Mais l’objectif reste le même et le gouvernement poursuit son offensive sécuritaire et islamophobe

Si le gouvernement fait face à de nombreuses pressions dans la rue qui le force à modérer les ardeurs de ses députés qui se sentiraient pris d’un élan sécuritaire et islamophobe trop marqué, son objectif reste bien le même : remettre à l’ordre du jour le calendrier raciste entamé à la rentrée. C’est dans cette logique que ce week-end, Emmanuel Macron a salué la « Charte des principes » de l’islam de France adoptée par le Conseil français du Culte musulman, estimant qu’elle constituait un « engagement net, clair et précis en faveur de la République ». Pour Macron, elle marque « une étape extrêmement importante » en permettant « une clarification de l’organisation du culte musulman » et constitue un « texte fondateur dans la relation entre l’Etat et l’islam de France ».

En effet, ce texte rédigé par le ministre de l’Intérieur et Chems-Eddine Hafiz, recteur de la grande mosquée de Paris et sarkozyste notoire, sans prendre aucunement en considération les imams, gestionnaires de lieux de cultes et autres représentants des musulmans pratiquants, augmente l’ingérence de l’État français dans la gestion du culte musulman. Il lance ainsi la mise en place d’un Conseil national des imams qui sera chargé de labelliser les imams et pourra les révoquer en cas de manquement à la charte, permettant ainsi de faire le tri entre ceux qui acceptent de se soumettre aux directives du gouvernement et ceux qui les dénoncent ou dénoncent le racisme d’État. Si elle ne prévoit pas de révoquer les imams qui dénoncent le racisme d’État comme prévu au début, la charte estime par ailleurs tout de même que les actes antimusulmans sont « l’oeuvre d’une minorité extrémiste qui ne saurait être confondue ni avec l’État ni avec le peuple français ».
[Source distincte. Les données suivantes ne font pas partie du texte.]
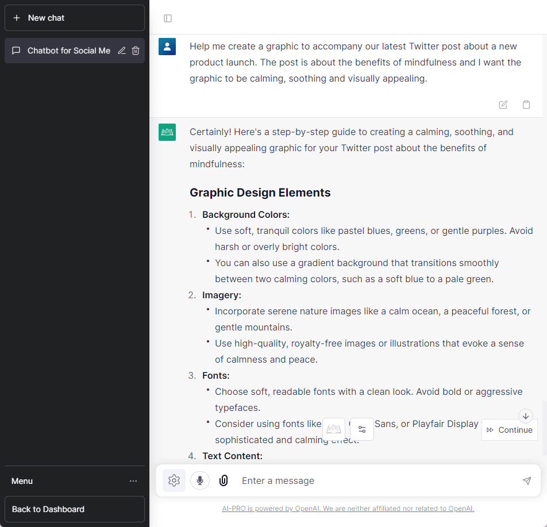
Task: Delete the Chatbot for Social Me chat
Action: coord(136,51)
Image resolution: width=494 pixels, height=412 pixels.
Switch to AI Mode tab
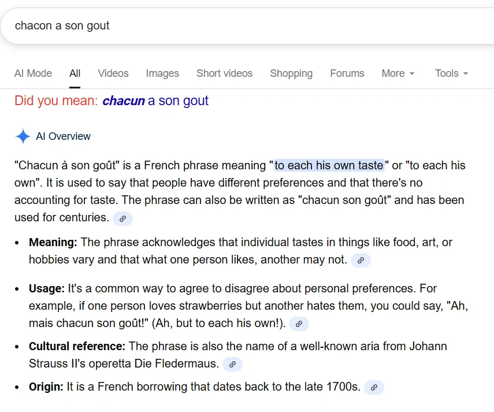tap(33, 73)
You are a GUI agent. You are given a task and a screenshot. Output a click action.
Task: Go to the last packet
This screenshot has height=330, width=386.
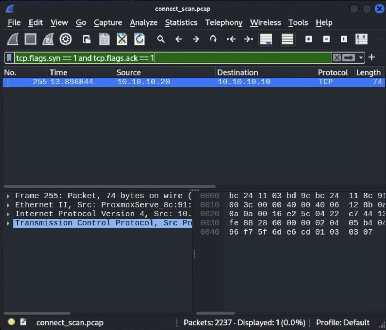[249, 39]
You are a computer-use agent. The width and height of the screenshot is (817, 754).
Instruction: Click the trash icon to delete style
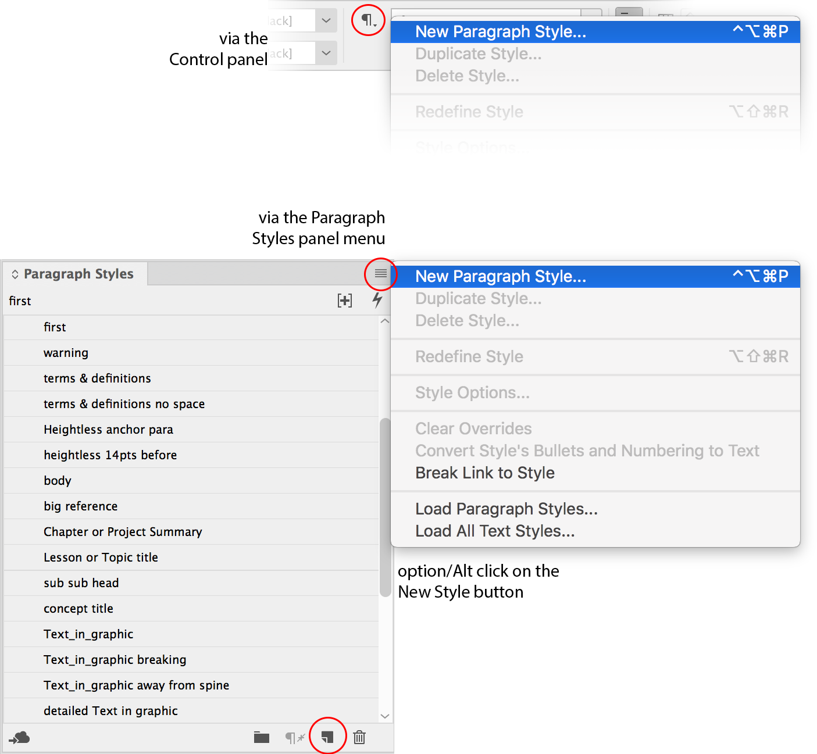(359, 737)
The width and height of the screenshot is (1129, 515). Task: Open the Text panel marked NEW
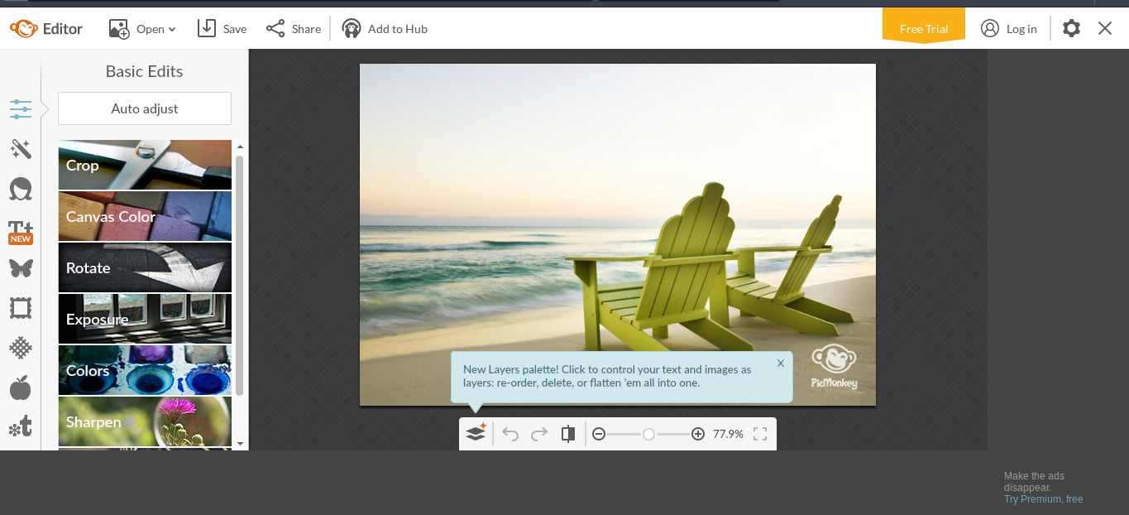point(21,229)
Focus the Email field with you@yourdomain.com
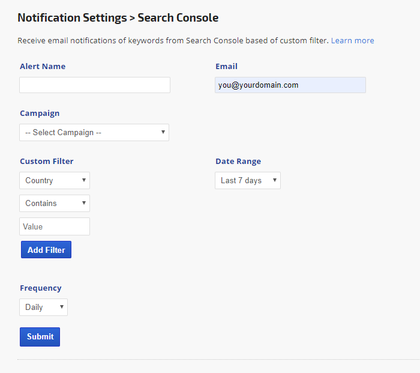The width and height of the screenshot is (420, 373). click(290, 85)
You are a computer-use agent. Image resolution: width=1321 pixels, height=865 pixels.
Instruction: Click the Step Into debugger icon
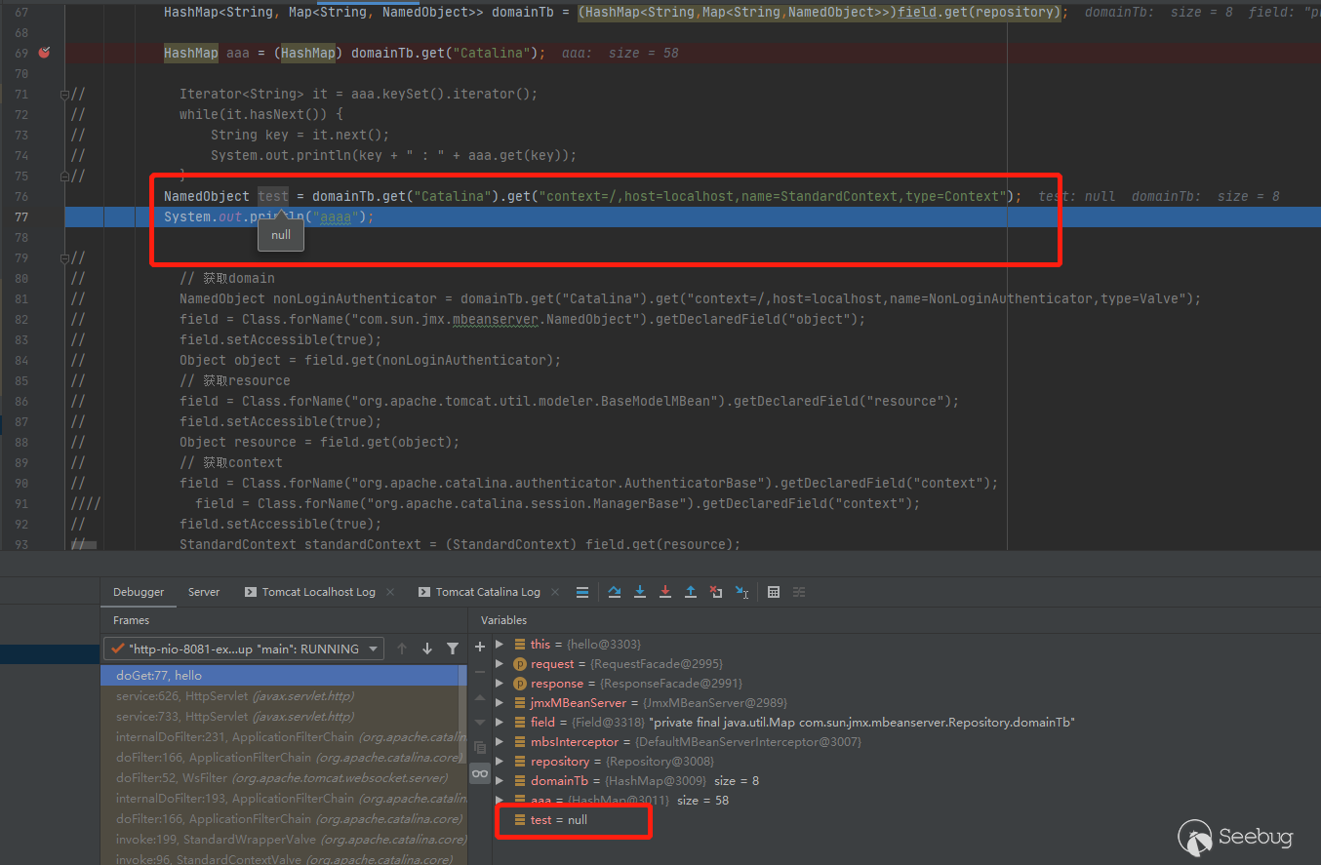click(x=640, y=592)
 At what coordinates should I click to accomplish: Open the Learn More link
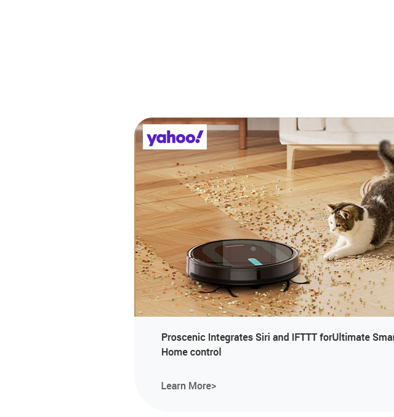pyautogui.click(x=188, y=386)
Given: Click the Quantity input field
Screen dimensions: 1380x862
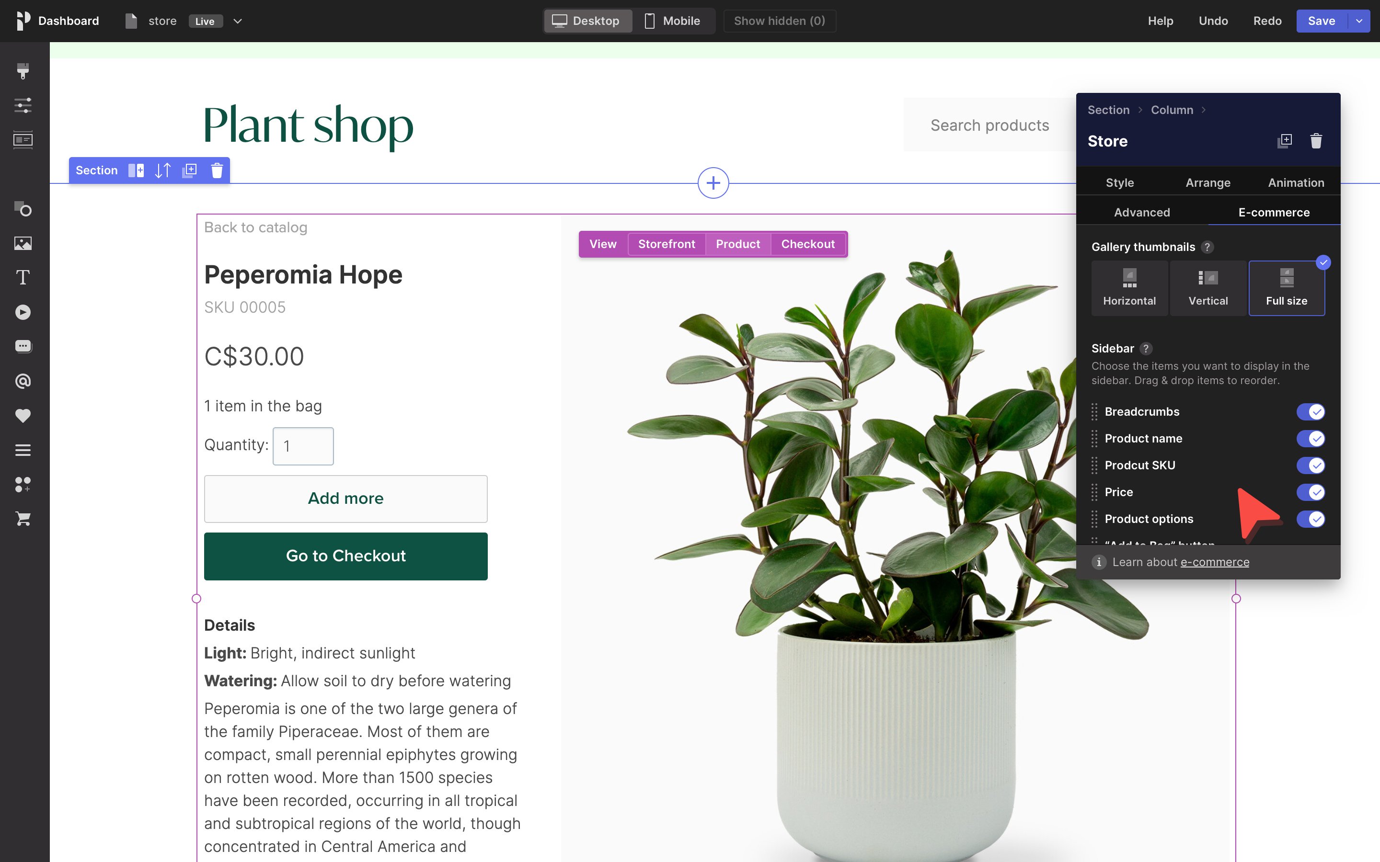Looking at the screenshot, I should tap(303, 446).
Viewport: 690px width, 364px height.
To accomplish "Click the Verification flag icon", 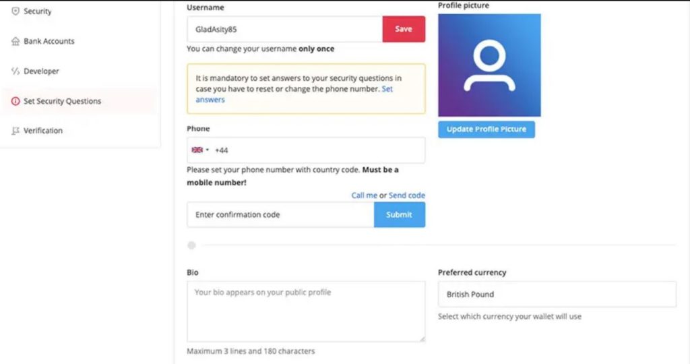I will point(15,131).
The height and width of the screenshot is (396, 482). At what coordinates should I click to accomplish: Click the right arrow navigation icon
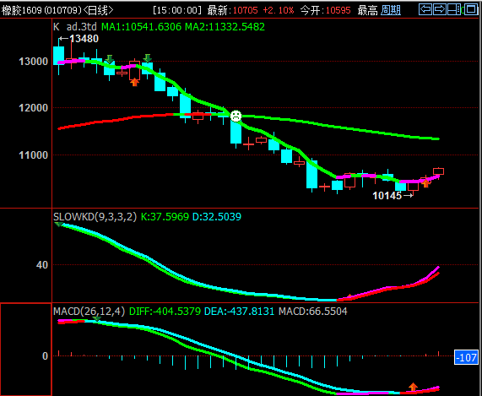(x=440, y=9)
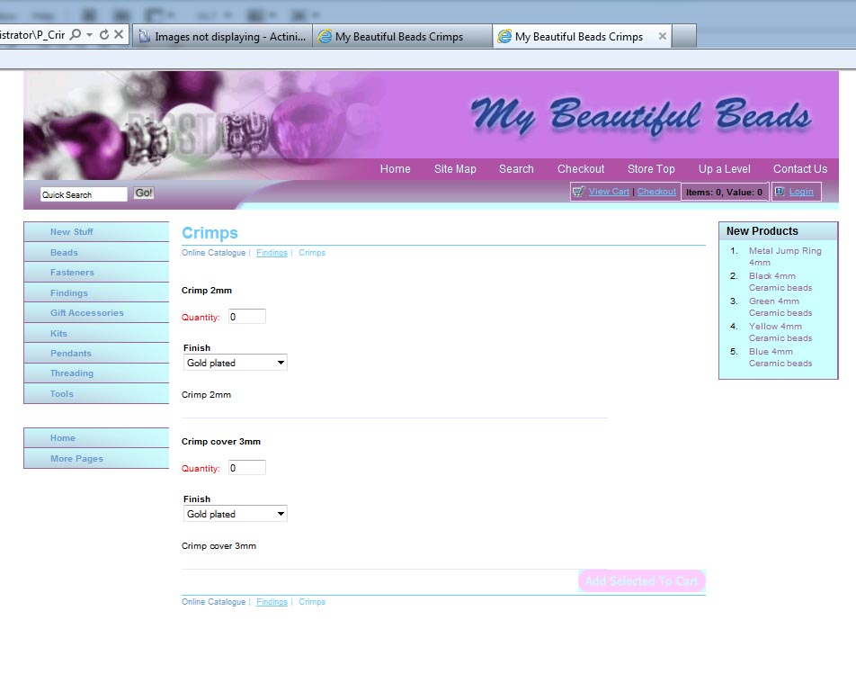Switch to Images not displaying tab

pyautogui.click(x=223, y=37)
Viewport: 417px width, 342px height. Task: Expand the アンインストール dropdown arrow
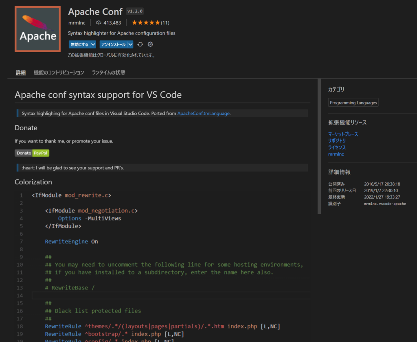[x=130, y=44]
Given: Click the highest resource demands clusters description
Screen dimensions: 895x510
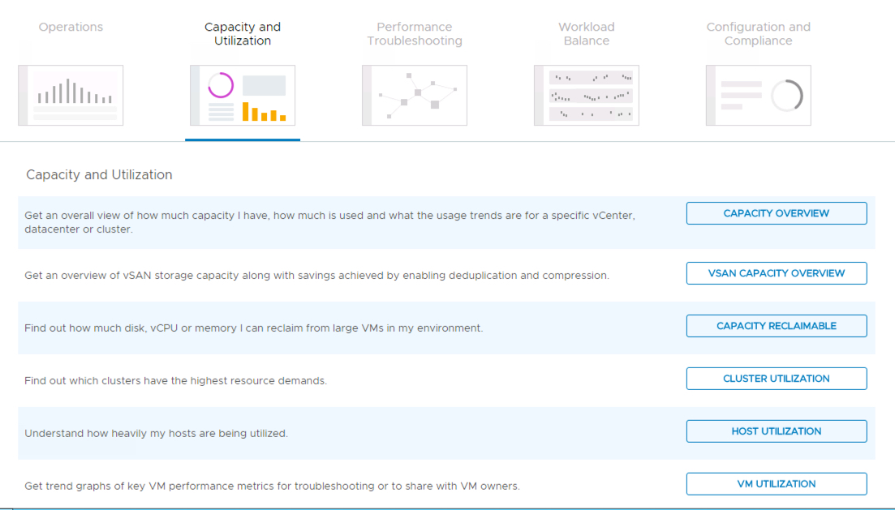Looking at the screenshot, I should tap(175, 381).
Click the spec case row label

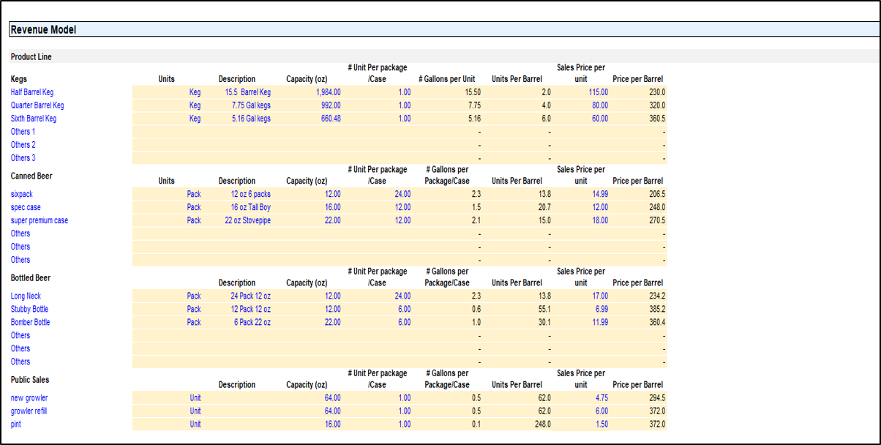(x=26, y=207)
Comme nous l’écrivions dans un précédent article, « cette Charte des imams se situe dans la continuité de cette offensive, visant à instrumentaliser l’émoi légitime suscité par des meurtres atroces pour criminaliser et mettre au pas toute une frange de la population, qui n’a rien à voir avec ces attentats. Il n’existe aucun rapport entre le fait de dénoncer un racisme d’État structurel et le meurtre de Samuel Paty. »

Alors que le gouvernement profite de la retombée du mouvement contre la Loi Sécurité Globale, à l’occasion duquel des milliers de personnes et notamment des milliers de jeunes sont descendus dans la rue pour protester contre sa politique autoritaire, il paraît essentiel de continuer cette mobilisation et de faire le lien entre la revendication du retrait total de la la loi islamophobe qu’est la loi séparatisme avec celle du retrait de la Loi Sécurité Globale.